Interactions of Zn 2+ and Mg 2+ with rabbit liver fructose 1,6-bisphosphatase

Abstract

Purified rabbit liver fructose 1,6-bisphosphatase (EC 3.1.3.11) binds 12 mol of Zn 2+/mol, presumably 3 per subunit. Zn 2+ binds to the first set of 4 sites with high affinity and shows positive cooperativity; half-saturation of these sites was at a concentration of 0.03 μ m. The dissociation constant for Zn 2+ binding to the second set of sites is 0.35 μ m. Binding to the third set of sites requires the presence of the substrate, fructose 1,6-bisphosphate, and shows low affinity, with K d ≅ 2.5 μM. Mg 2+, the activating cation, alters the binding of Zn 2+ to all three sets of sites and together both cations appear to modulate the catalytic activity. When the enzyme is activated with 0.2 m m Mg 2+, filling of the first set of high-affinity sites by Zn 2+ results in inhibition of catalytic activity; both Zn 2+ binding and inhibition by Zn 2+ are prevented when the concentration of Mg 2+ is raised to 0.1 m, or when EDTA is added. The inhibitory effect of Zn 2+ is also partially reversed by raising the concentration of Zn 2+ and at high concentrations (10 μ m) Zn 2+ can substitute for Mg 2+ as the activating cation.
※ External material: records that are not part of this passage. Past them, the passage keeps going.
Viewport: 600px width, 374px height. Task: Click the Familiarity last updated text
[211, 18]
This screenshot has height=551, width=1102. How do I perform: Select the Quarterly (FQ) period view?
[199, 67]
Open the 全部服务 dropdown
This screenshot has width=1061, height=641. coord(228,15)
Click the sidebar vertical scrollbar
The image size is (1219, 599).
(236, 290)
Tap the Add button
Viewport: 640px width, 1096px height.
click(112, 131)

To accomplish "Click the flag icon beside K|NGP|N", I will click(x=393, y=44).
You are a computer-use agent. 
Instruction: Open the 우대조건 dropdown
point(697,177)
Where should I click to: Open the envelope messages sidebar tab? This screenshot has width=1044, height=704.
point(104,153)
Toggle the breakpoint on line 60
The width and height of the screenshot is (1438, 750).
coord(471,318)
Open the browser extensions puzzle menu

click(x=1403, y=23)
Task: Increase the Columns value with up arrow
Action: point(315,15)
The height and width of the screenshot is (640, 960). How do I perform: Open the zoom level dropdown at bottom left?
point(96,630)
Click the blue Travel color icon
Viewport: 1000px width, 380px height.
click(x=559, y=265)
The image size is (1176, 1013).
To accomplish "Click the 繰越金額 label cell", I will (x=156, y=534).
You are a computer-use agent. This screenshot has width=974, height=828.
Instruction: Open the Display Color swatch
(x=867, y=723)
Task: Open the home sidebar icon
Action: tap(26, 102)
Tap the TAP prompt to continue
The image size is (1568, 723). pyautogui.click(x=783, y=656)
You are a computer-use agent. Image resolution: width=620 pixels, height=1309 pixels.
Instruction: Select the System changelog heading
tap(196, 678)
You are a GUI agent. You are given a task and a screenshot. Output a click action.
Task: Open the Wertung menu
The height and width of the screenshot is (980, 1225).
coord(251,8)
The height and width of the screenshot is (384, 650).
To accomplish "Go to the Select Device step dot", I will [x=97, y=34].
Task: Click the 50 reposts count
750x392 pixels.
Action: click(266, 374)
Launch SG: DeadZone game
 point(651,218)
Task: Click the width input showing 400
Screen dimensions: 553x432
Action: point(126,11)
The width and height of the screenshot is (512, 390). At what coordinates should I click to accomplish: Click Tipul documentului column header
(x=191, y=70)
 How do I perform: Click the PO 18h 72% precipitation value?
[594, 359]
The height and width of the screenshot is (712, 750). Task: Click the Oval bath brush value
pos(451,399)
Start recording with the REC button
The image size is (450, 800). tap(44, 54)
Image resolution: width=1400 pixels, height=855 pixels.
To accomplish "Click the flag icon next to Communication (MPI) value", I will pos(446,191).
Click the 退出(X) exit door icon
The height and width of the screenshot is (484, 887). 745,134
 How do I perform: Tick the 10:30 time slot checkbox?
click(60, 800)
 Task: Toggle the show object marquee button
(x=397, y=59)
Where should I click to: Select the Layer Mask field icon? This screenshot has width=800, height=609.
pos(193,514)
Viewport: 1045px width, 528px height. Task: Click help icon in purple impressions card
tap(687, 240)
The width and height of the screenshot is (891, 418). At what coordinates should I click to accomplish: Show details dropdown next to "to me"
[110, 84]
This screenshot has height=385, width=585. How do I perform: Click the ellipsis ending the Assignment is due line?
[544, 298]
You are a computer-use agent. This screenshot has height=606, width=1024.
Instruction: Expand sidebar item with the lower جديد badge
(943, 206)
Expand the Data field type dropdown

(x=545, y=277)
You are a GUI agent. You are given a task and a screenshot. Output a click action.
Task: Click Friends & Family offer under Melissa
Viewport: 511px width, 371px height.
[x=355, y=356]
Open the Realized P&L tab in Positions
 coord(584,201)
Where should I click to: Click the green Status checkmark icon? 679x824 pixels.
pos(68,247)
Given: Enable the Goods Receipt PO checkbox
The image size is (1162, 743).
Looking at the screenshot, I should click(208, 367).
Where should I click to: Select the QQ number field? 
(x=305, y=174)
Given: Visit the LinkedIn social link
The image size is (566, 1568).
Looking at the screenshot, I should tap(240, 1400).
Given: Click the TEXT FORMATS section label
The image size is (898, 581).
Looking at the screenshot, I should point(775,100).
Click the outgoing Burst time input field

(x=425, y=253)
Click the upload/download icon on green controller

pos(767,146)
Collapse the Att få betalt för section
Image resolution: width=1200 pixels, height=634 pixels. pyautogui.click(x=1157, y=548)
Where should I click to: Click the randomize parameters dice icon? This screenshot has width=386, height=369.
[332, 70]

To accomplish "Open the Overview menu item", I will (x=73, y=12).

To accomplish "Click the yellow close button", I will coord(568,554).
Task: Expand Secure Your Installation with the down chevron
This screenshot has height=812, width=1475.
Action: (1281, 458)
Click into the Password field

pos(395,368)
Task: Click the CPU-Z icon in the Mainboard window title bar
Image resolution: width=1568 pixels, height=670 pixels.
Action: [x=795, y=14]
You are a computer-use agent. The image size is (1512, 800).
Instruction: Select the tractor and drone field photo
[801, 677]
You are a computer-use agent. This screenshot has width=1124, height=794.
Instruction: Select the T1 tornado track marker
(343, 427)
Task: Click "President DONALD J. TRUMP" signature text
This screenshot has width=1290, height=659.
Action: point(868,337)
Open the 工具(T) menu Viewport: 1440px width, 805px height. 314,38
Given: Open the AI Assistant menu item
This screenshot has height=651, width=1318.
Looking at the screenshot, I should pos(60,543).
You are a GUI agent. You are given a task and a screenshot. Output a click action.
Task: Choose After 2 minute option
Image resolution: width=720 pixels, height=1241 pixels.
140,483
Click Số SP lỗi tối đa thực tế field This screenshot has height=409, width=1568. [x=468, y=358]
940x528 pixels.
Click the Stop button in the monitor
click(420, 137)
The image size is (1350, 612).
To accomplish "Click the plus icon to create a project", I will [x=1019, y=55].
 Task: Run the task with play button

A tentative model is presented in which the first set of sites is considered to be involved in inhibition by Zn 2+ and the third set in activation by Mg 2+ or Zn 2+; the second set of sites of intermediate affinity appears to modulate the catalytic activity between the high and low range, depending on whether these sites are filled by Zn 2+ or by Mg 2+.